Let's not forget the technical and legal problems involved with adopting a .xxx top-level domain: companies like new.net and youcann.org already provide "alternative" domain extensions, and when the ICANN makes these official extensions, there are conflicts between the registries.
While New.net is not an "offical, government sponsored" registrar, they still have support for their domains on some 175 million computers worldwide. Several thousand (I would imagine) customers have paid $30/year for blah.xxx domains, and ICANN is under no obligation to recognize those registrations.
So, if I registered "ryanjensen.xxx" from New.net, I would be forced to re-register (and re-pay for) the domain from an accredited registrar should ICANN take it over. The same thing happened when ICANN took .biz from YouCANN.org.

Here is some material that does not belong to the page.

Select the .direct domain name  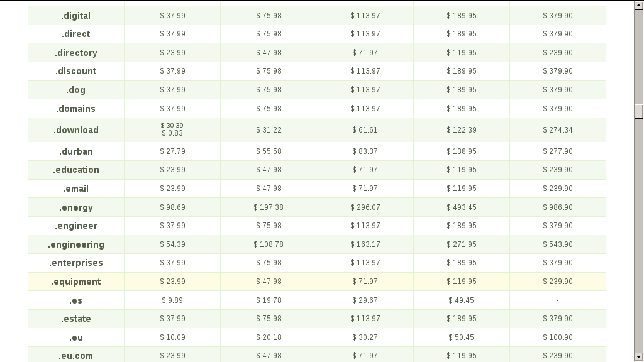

I am not so sure the free-speech impact is so limited. There will be pressure for ISPs and other private actors to block all .xxx sites. As a result, people whose sites are classified by the government as porn will want to contest the classification.
First question: what do you mean by porn?
Second: when your government official classifies a site as "porn", on what grounds can the site owner challenge the classification?
Third: at what point will you make the determination that it's a "porn" site? When the domain is registered? At any time? Will there be a government spider out there looking for images, and alerting investigators when it finds images it thinks are porn?
1) I had in mind the Miller obscenity test, but since someone rightly pointed out there is a "community standards" prong in that test, I think it would be ok for Congress to specify certain non-controversial elements that could be labeled "porn."
2) Sites could be challenged the way regulatory agency decisions are challenged now: file a complaint with the FCC.
3) If someone wants to take a chance with a .com, but complaints are filed (or the gov't spiders the site), then a determination can be made to move to another suffix.
Like I said, I think many sites would not challenge the classification because they would like the added "hardcore" label of .xxx or something. A .adult label could also be less stigmatizing. And if an ISP wants to make money, then it will listen to its customers and not block these suffixes.
Porn accentuate disparity of beauty. It's in a sense the opposite of burga. In consensual society, porn allows pretty girls to out evolve the ugly ones. So ugly bitches hate porn.